Carbonation treatment can effectively improve the performance of recycled concrete aggregate and fines due to the reactions of CO₂ with CH and C–S–H gel of cement paste. To better understand the mechanisms involved in the performance improvement, the surface properties of carbonated recycled cement paste powder (CRP) and its effect on the rheology, hydration and strength development of cement paste was studied. The results showed that during the carbonation, the surface of CRP was covered by a layer of amorphous silica gel. The generated CaCO₃ was wrapt by the silica gel and seldom exposed. The silica layer led to the poor flowability of CRP-cement paste due to that the silica gel on the surface of CRP has a strong affinity for H₂O. During the very early hydration, the silica gel dissolved and then CaCO₃ was exposed. CaCO₃ is capable of chemically absorbing Ca²⁺, which facilitated the nucleation of C–S–H nuclei and stabilized the C–S–H phase. As a result, the C–S–H grew densely, uniformly and perpendicularly on the surface of CRP. In addition, the chemically absorbing Ca²⁺ enabled the chemical bond to be formed between CaCO₃ and C–S–H. Due to increased C–S–H resulted from reactions of silica gel with CH at the interface and the stronger bond formed between CaCO₃ and C–S–H, the interface between CRP and hydration products was much stronger than that between recycled cement paste powder (RP) and hydration products.

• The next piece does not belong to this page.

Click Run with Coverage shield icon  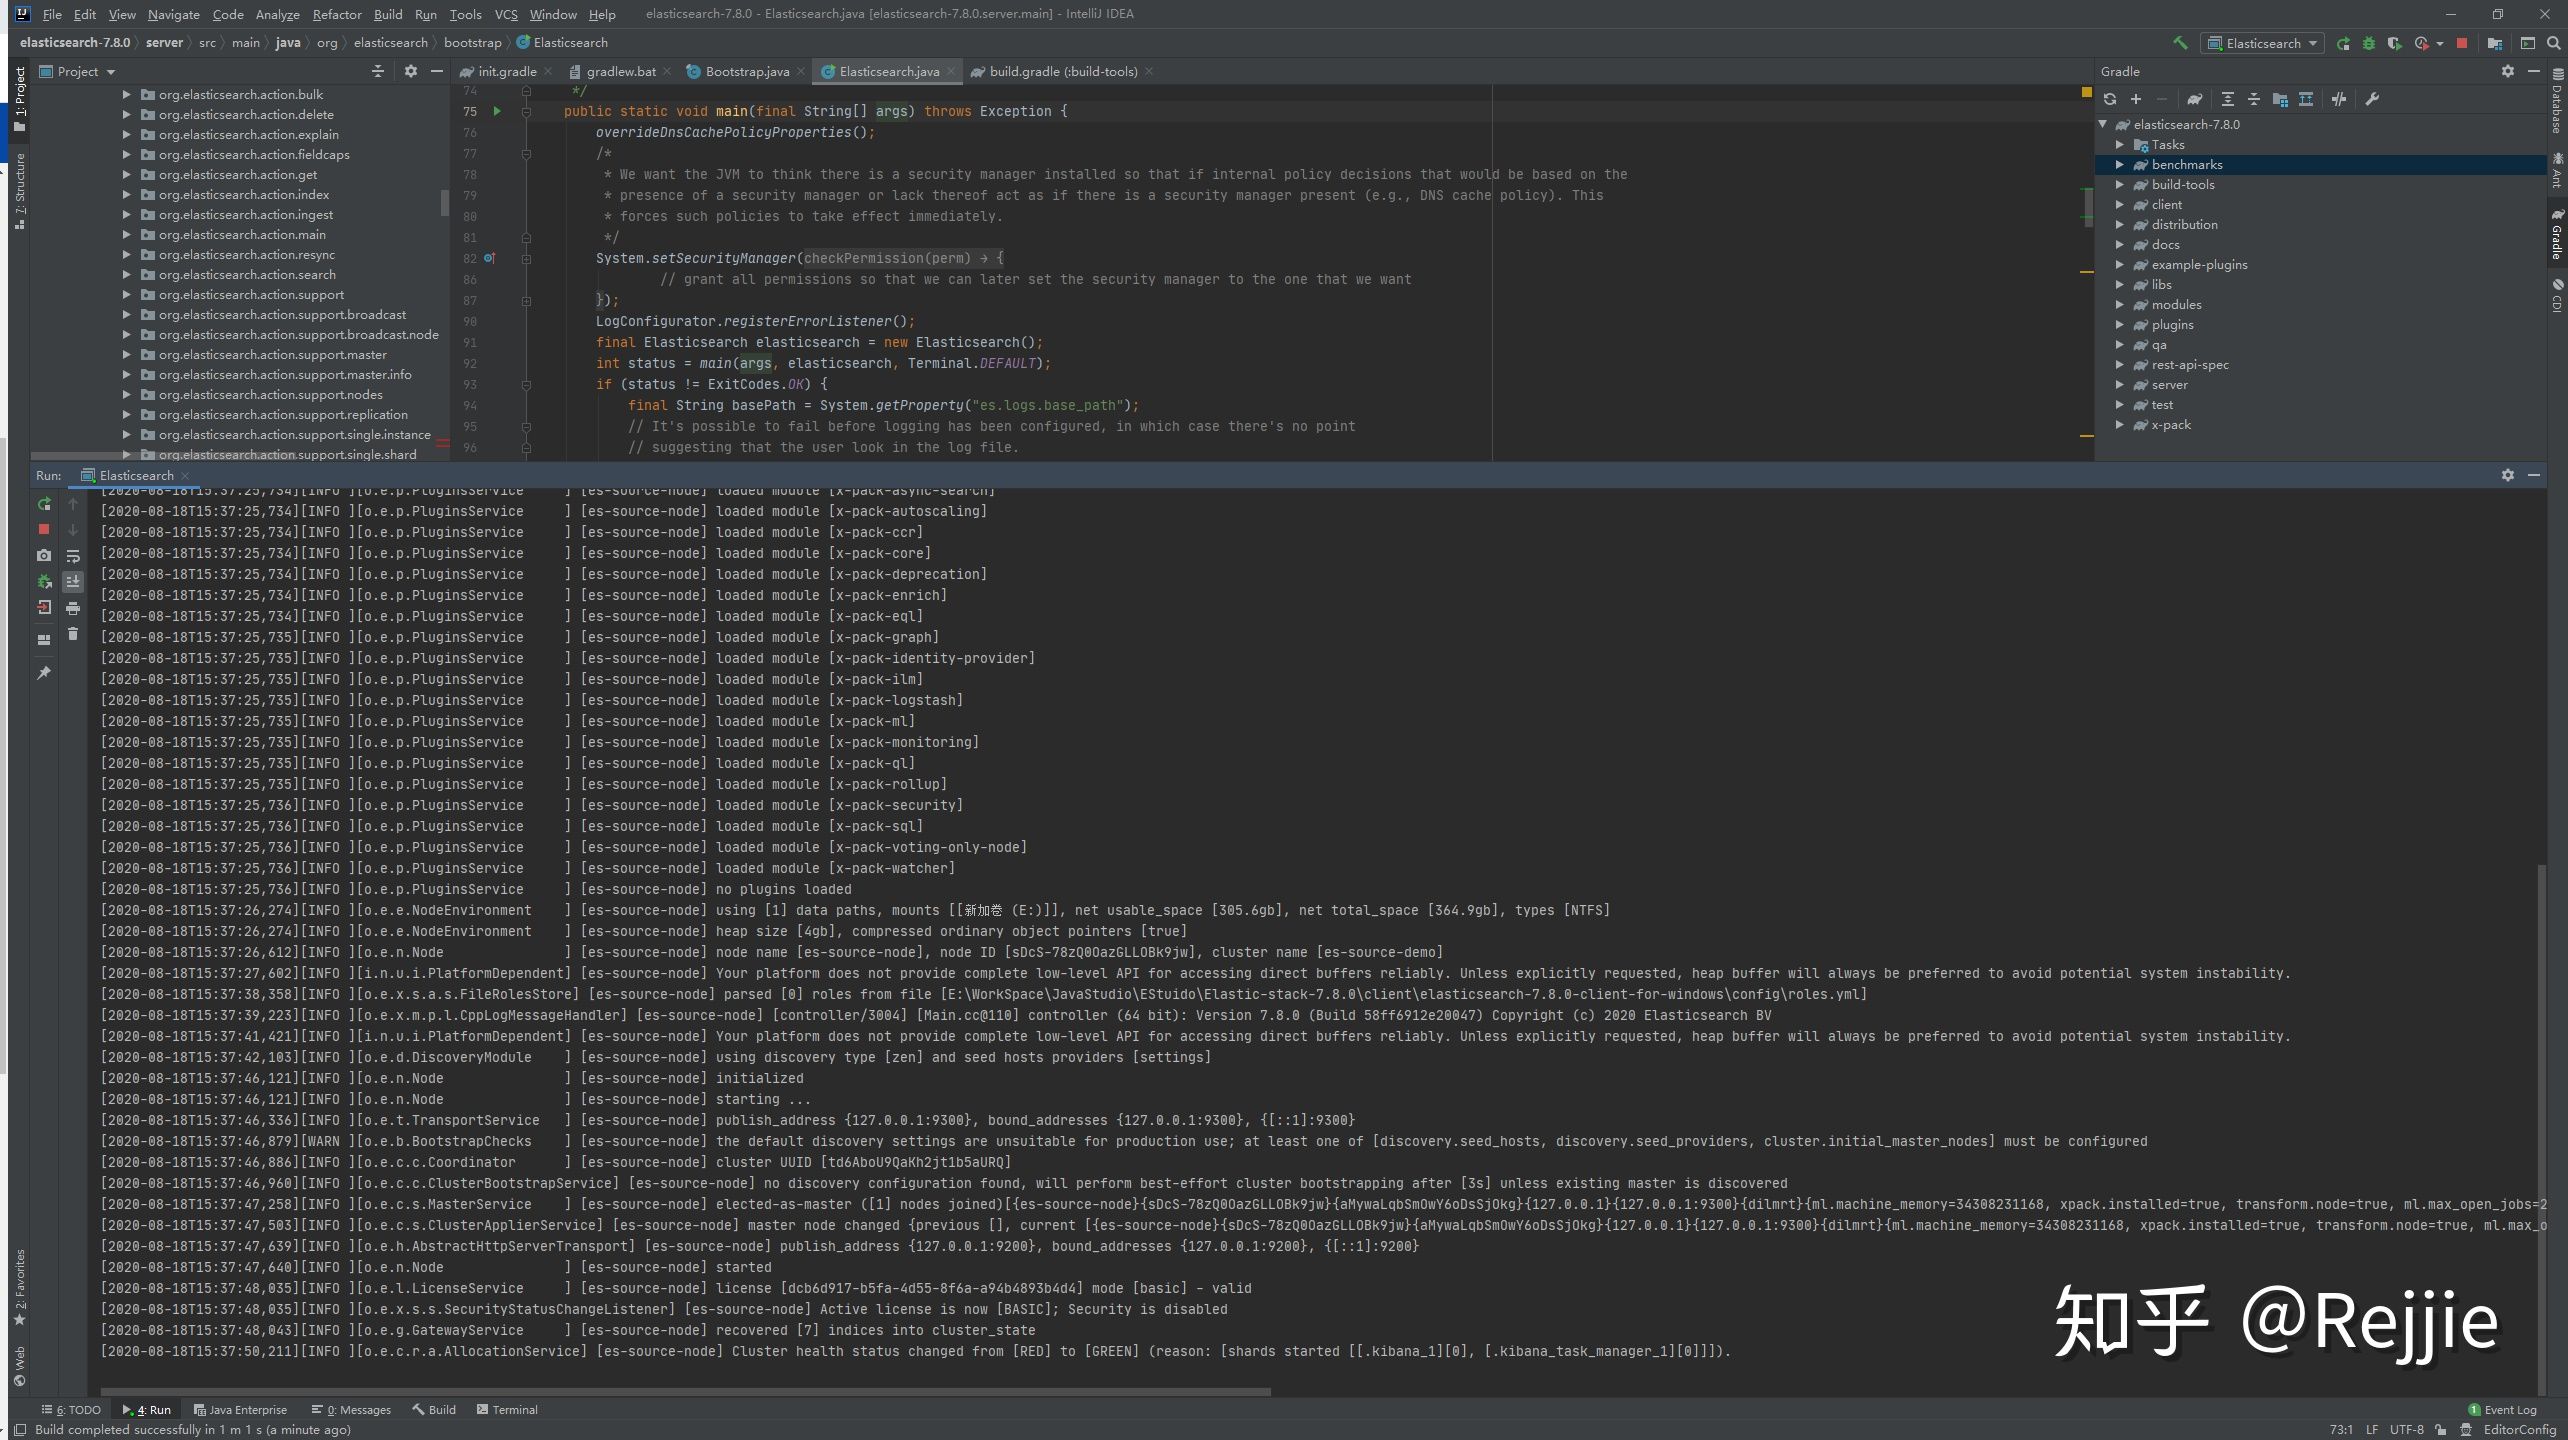2394,43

碳酸化处理可以有效地提高再生混凝土骨料和细粉的性能，这是由于CO ₂与水泥浆的CH和C–S–H凝胶反应所致。为了更好地了解改善性能的机理，研究了碳酸再生水泥浆粉末（CRP）的表面性质及其对水泥浆流变，水化和强度发展的影响。结果表明，在碳化过程中，CRP的表面覆盖有一层无定形硅胶。产生的CaCO ₃被硅胶包裹，很少暴露。二氧化硅层导致CRP水泥浆的流动性差，这是因为CRP表面的硅胶对H ₂具有很强的亲和力O.在很早的水合作用期间，硅胶溶解，然后暴露出CaCO ₃。CaCO ₃能够化学吸收Ca ²⁺，从而促进了C–S–H核的成核并稳定了C–S–H相。结果，C–S–H在CRP表面上密集，均匀且垂直地生长。另外，化学吸收的Ca ²⁺使CaCO ₃和C–S–H之间形成化学键。由于硅胶中CH与CH的反应以及CaCO ₃之间形成的更牢固的键合，导致C–S–H增加 与C–S–H相比，CRP与水合产品之间的界面要强于再生水泥浆粉（RP）与水合产品之间的界面。